PJAK yöneticisi: “Bu savaşta taraf değiliz”
PJAK Dış İlişkiler Sorumlusu Zegrus Enderyarî de bugün (17 Haziran) yaptığı açıklamada şunları söyledi:
“İran rejiminin halkı sindirmesine karşı her yerde toplumsal örgütlenme şart. Biz PJAK olarak yıllardır bu bilinçle çalışıyoruz ve örgütlüyüz. Halkımız yalnız ve savunmasız bırakmayacağız. Her alanda hazırız, örgütlüyüz ve toplumsal savunmamızı sağlayacak kapasiteye sahibiz.
“Jin Jiyan Azadî devriminden sonra Kürt güçleri arasında daha somut bir birlik zemini PJAK öncülüğünde oluşmuş durumdadır. Bu birliktelik yaşamsal önemdedir halkımız açısından. Savaş ortamında bu dayanışma halkımız açısından hayati önemdedir.
“Biz Ortadoğu’da mevcut iktidarların, çatışmacı siyasetlerin dışında üçüncü yol siyasal anlayışını savunuyoruz. Halkların birlikte ve yerelden yönetim modelini savunuyoruz.

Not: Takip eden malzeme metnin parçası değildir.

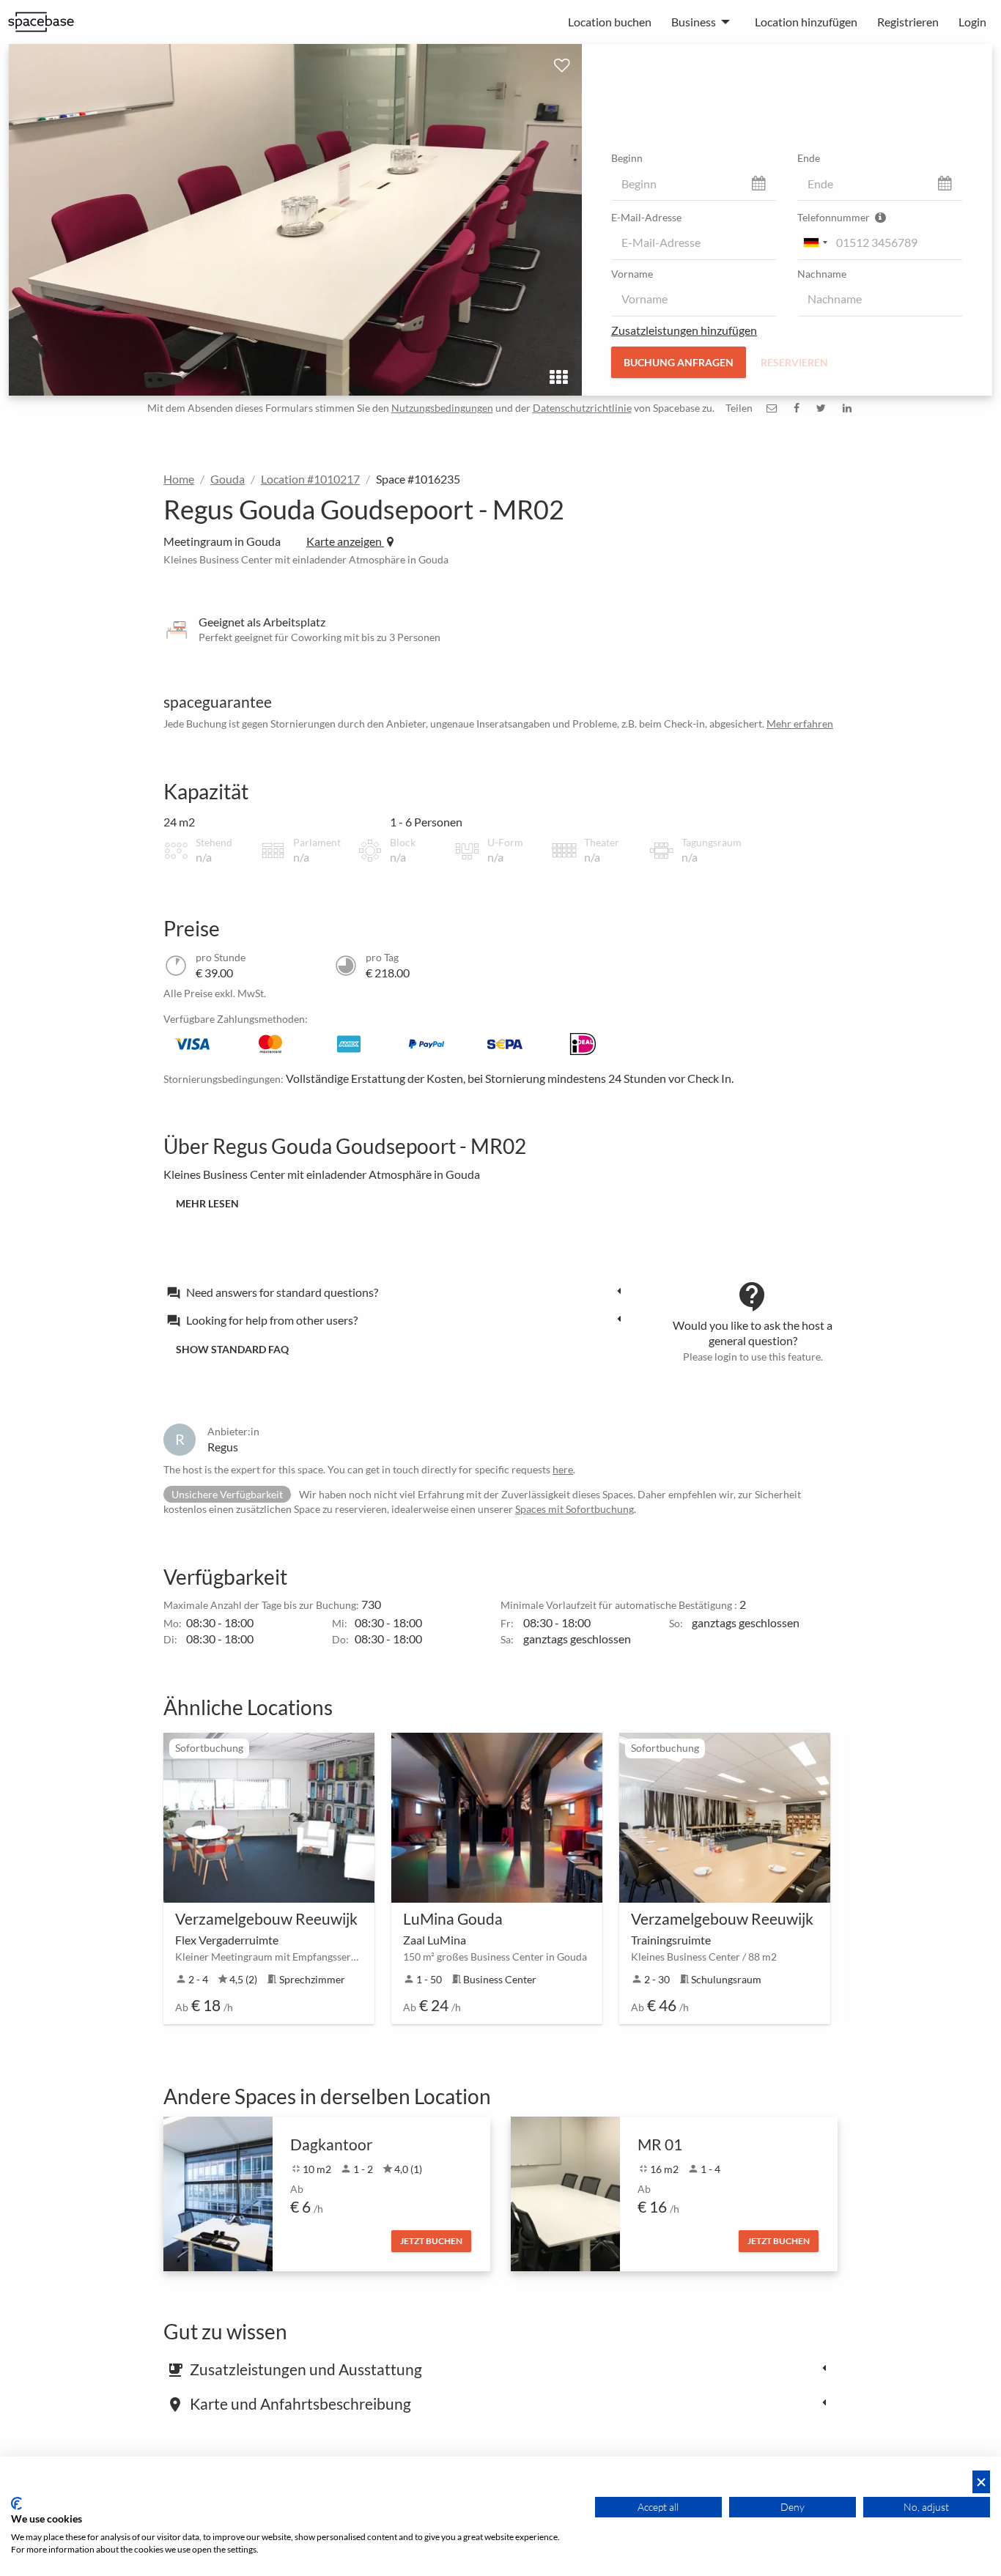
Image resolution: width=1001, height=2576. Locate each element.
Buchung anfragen (679, 362)
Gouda (227, 479)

Bu savaşta taraf değiliz, halklarımızı da bu çatışmaların parçası haline getirmek istemiyoruz.
“İran’daki tüm topluluklar için demokratik özerkliği, yerinde yönetimi öneriyoruz”
“Çözüm, halkların birlikte ve demokratik bir yaşamı kurmasında yatıyor. Sadece Kürt halkı için değil, İran’daki tüm etnik ve dini topluluklar için ortak yaşamı demokratik özerkliği, yerinde yönetimi öneriyoruz.
“İran rejimi halklar arasında çelişkiler yaratarak yönetimini sürdürüyor. Biz bu çelişkileri ortadan kaldıracak, halkların dayanışması esas alan bir siyaset yürütüyoruz. Demokratik, yerel temelli, halkçı bir sistemle ortak bir yaşamın mümkün olduğuna ve bunu uygulamak istiyoruz.”